Dans la cabane de Marie Dedieu au Kenya
Dans la cabane de Marie Dedieu au Kenya. Crédit : Leela Jacinto (Nikon COOLPIX P500)
Cette photographie a été prise à l'intérieur de la cabane abandonnée de Marie Dedieu, la Française de 66 ans qui a été enlevée le 1er octobre dans sa maison située sur l'île de Manda, au large des côtes kenyanes. Elle a par la suite été déclarée morte par les autorités françaises. Son corps n'a toujours pas été récupéré.

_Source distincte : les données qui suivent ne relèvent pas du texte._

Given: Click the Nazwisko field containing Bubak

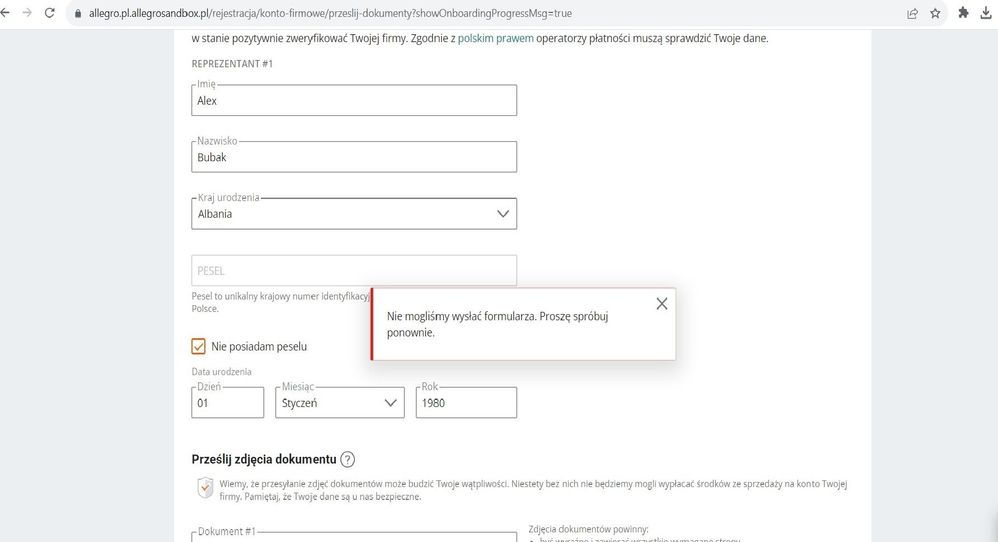Looking at the screenshot, I should click(x=354, y=157).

Accompagnée de mon guide, Mohammed Aweso, j'ai pris un bateau depuis l'île de Lamu pour rejoindre l'île de Manda, où Marie Dedieu vivait. Les deux îles font partie de l'archipel de Lamu, situé non loin de la frontière somalienne.
Nous avons rencontré Bernard Benedictaponda, un homme qui travaillait en tant que domestique dans une maison attenante à celle de Marie Dedieu. Il a accepté de nous montrer la cabane de la Française. La cahute très rustique de cette femme, située en front de mer, a été clôturée par des stores de bambous attachés par des cordes. J'ai commencé à prendre quelques photos pendant que Mohammed et Bernard discutaient à l'ombre d'un arbre.
En m'approchant de la maisonée, j'ai remarqué que la corde n'était pas attachée très solidement. Je me suis donc glissé à l'intérieur de la cabane le plus rapidement et discrètement possible.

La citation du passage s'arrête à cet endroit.